胸が締め付けられる思いで、聞いてしまったことを後悔した。
『しかし、……今から諦めてどうする』
『私の主だぞ。それでも貴様は死なねばならんのか。胸糞の悪い……そんな戯言は聞かんぞ』
それでも、全てを潰してしまわないように、俺たちを守ってくれる怪異が、力強い言葉で俺たちを支援する。それが、嬉しいようで、無理強いのようで、苦しくなった。
「ザイだって、それが嫌でああなったんだろ? 俺は、お前らを放り投げていなくなるつもりはないよ。それが見えたからって、それに縛られるほど弱いつもりもない。俺は俺なりに抗うし、これまで通り、俺はザイとウィンを、守るつもりだから。

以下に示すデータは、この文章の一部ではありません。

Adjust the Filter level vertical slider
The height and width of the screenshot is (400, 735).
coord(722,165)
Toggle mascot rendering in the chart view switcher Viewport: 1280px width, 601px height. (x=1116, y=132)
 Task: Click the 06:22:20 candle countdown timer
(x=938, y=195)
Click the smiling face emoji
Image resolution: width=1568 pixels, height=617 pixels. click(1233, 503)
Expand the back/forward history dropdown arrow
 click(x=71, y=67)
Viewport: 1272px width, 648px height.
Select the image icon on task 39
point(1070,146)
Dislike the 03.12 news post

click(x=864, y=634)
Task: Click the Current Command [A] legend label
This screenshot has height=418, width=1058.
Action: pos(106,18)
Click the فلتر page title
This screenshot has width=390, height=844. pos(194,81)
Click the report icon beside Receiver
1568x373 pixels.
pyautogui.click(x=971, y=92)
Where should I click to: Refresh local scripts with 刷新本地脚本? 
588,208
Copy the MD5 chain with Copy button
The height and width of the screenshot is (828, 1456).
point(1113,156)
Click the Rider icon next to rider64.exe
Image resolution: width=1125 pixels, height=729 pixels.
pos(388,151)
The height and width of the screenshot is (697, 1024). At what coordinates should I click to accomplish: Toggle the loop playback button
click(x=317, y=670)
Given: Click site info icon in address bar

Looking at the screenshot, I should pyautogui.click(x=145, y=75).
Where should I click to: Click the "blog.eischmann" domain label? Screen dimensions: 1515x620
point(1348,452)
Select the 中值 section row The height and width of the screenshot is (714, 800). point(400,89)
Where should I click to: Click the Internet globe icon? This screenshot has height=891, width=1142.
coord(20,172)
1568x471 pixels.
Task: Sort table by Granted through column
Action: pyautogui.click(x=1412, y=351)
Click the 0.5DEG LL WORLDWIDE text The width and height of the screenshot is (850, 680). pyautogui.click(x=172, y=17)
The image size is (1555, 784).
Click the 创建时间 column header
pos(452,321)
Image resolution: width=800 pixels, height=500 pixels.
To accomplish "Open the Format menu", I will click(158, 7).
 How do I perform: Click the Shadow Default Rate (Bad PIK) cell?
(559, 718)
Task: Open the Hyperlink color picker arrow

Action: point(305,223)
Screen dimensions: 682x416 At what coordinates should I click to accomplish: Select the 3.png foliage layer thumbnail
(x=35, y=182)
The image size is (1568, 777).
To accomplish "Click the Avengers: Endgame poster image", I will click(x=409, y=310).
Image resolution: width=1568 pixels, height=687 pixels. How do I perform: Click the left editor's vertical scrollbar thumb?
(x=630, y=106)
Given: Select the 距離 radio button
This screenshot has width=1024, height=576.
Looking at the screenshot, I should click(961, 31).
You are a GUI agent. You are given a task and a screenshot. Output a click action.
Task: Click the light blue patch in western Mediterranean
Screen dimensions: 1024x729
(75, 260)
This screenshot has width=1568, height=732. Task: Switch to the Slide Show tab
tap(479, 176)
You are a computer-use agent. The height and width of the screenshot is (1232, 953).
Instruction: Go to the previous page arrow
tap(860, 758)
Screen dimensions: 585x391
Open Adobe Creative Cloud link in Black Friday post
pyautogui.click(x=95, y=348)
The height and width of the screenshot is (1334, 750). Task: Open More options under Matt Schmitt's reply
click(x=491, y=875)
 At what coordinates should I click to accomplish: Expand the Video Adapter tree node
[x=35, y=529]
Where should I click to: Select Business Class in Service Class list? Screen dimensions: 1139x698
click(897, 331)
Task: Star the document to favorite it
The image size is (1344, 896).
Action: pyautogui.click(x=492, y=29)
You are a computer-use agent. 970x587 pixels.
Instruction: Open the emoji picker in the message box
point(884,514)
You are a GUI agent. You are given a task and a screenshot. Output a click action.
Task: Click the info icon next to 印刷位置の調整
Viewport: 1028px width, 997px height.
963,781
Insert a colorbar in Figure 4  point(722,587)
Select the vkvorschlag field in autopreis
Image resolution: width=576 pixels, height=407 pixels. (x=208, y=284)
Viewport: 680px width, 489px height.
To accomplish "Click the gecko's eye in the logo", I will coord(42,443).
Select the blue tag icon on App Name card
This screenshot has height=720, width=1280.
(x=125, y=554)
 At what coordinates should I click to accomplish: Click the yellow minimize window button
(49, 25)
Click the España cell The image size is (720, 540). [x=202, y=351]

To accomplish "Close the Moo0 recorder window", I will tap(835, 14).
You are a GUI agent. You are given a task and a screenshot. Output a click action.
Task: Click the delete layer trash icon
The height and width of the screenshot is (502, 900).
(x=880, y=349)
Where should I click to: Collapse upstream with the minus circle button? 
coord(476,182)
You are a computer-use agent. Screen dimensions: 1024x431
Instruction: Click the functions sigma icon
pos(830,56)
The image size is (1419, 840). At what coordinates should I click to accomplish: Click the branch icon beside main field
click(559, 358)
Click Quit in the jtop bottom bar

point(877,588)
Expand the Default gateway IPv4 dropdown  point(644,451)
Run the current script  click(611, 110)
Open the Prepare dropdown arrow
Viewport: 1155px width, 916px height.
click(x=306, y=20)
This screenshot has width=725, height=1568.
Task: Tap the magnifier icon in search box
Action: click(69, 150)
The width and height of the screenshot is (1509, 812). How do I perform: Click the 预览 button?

……それじゃあ、ザイは苦しいままなの?」
俺が一人で悩んでいたのが、バカらしい。ラオが俺に事情を聞かなかったのは、そこまでの意思を固めていたからだったようだ。
「……ううん。ごめん、こんなこと考えるから、ラオに心配ばっかかけ……」
「それでいいんだよ。お前とウィンの力になれてるなら。……あー、いや、今はザイだけか。苦しいなら、いくらでも分けてよ。俺たちの仲でしょ」
俺の涙腺を崩壊させるつもりかと、内心かなり熱くなっていた。
反面、ラオの相変わらずの人の好さに、思わず笑いがこぼれていた。